The Little Red Hen
- Front cover, designed by Jerry Pinkney
- Author: Jerry Pinkney
- Illustrator: Jerry Pinkney
- Language: English
- Genre: Children's literature, folklore, picture book
- Published: 2006 (The Dial Press)
- Publication place: United States
- Media type: Print (hardback)
- Pages: 32 (unpaginated)
- ISBN: 9780803729353
- OCLC: 60414351

= The Little Red Hen (Pinkney book) =

2006 book by Jerry Pinkney

The Little Red Hen is a 2006 book by Jerry Pinkney of the classic folktale about a chicken and some animals that decline to assist her in the growing and harvesting of wheat which she then uses to bake bread.
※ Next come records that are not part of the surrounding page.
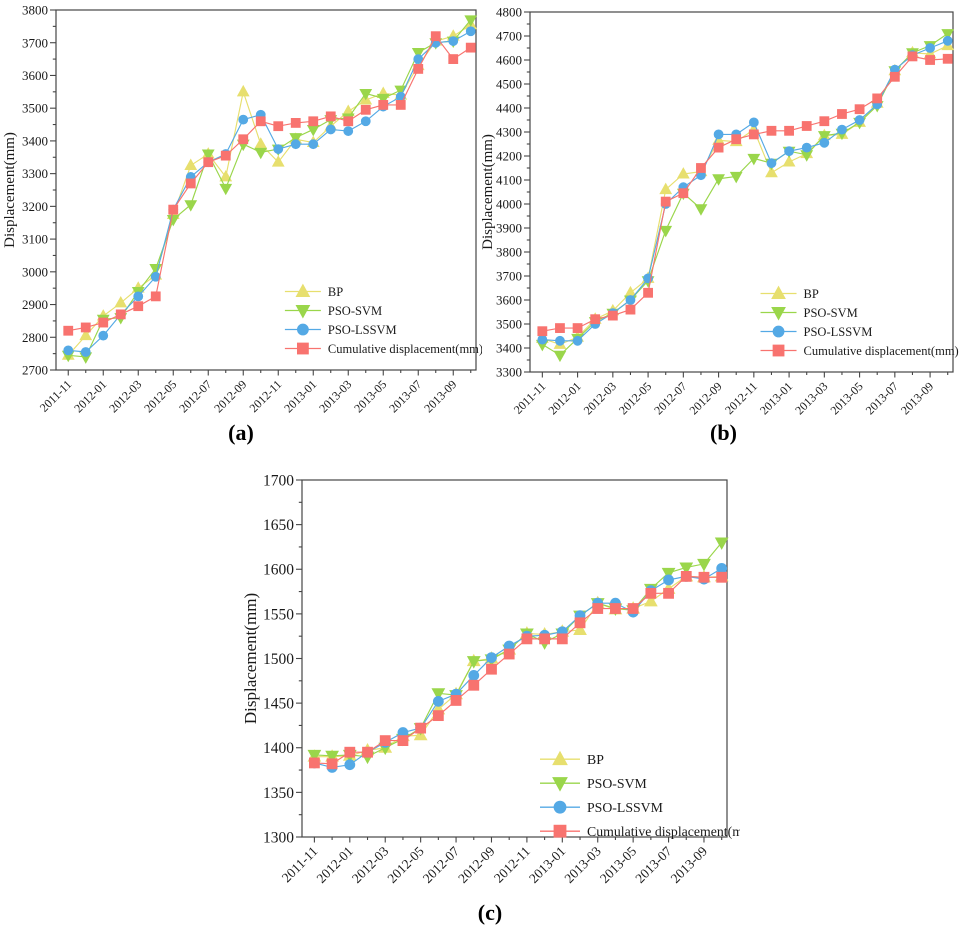  I want to click on series-line-PSO-SVM, so click(746, 194).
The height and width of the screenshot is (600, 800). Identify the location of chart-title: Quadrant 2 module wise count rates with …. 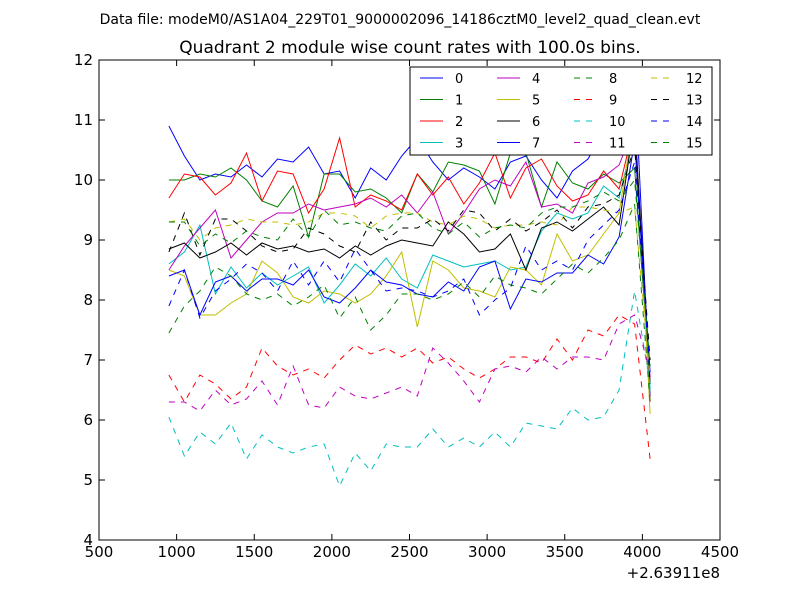
(410, 48).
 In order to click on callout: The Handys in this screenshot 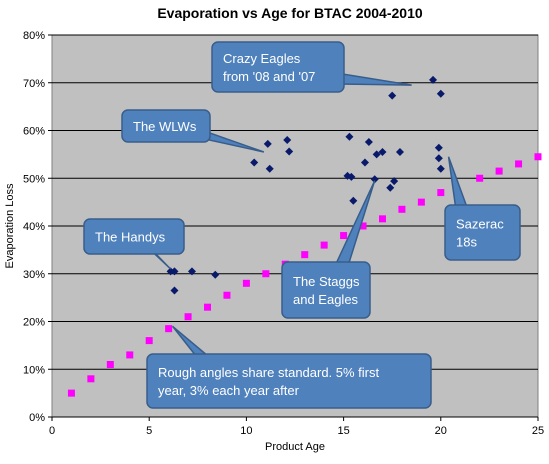, I will do `click(134, 244)`.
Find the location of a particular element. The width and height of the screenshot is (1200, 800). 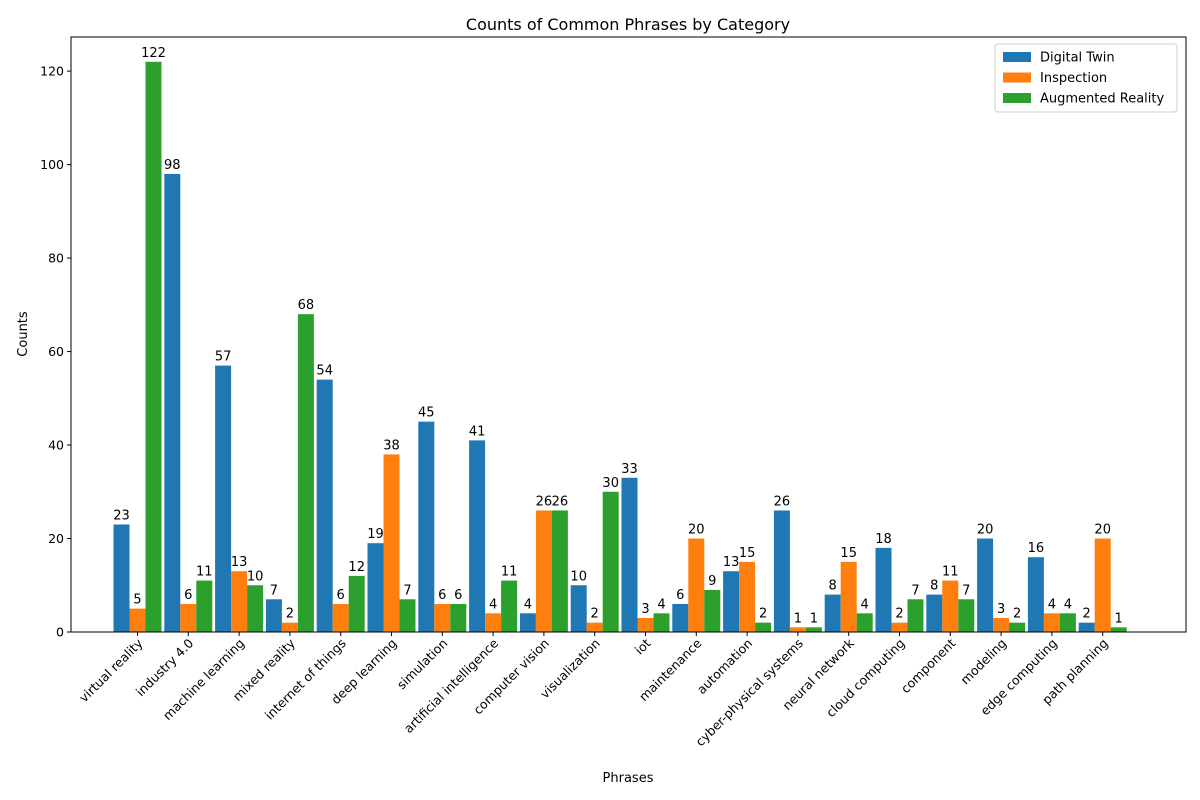

bar-value-label: 1 is located at coordinates (814, 618).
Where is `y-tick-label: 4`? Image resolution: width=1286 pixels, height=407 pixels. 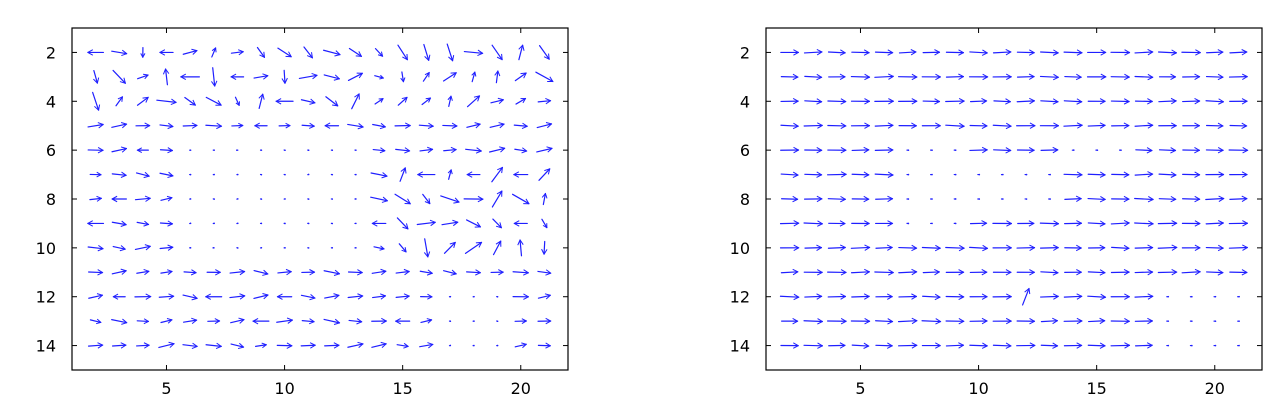 y-tick-label: 4 is located at coordinates (51, 102).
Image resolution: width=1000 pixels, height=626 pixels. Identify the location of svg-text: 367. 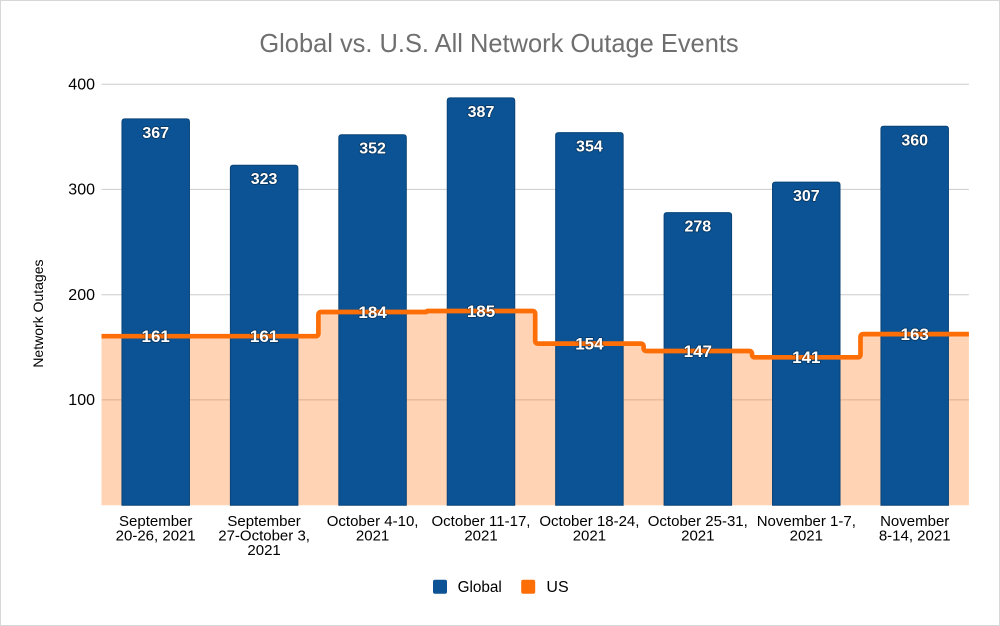
(156, 134).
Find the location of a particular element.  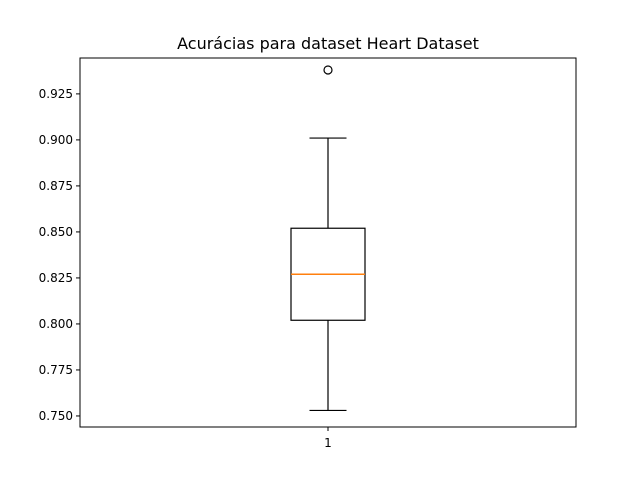

y-tick-label: 0.750 is located at coordinates (56, 416).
When the animals ask to have some, she refuses and instead eats the bread with her chicks.

==Reception==
The Horn Book Magazine, in a review of The Little Red Hen, wrote that "rhythmic text and color-coded type make this story about the rewards of cooperation perfect for reading aloud", while Booklist called it "a solid addition to the folklore shelves".

The Little Red Hen has also been reviewed by Publishers Weekly, School Library Journal, Kirkus Reviews, Library Media Connection magazine, Common Sense Media, and The New York Times.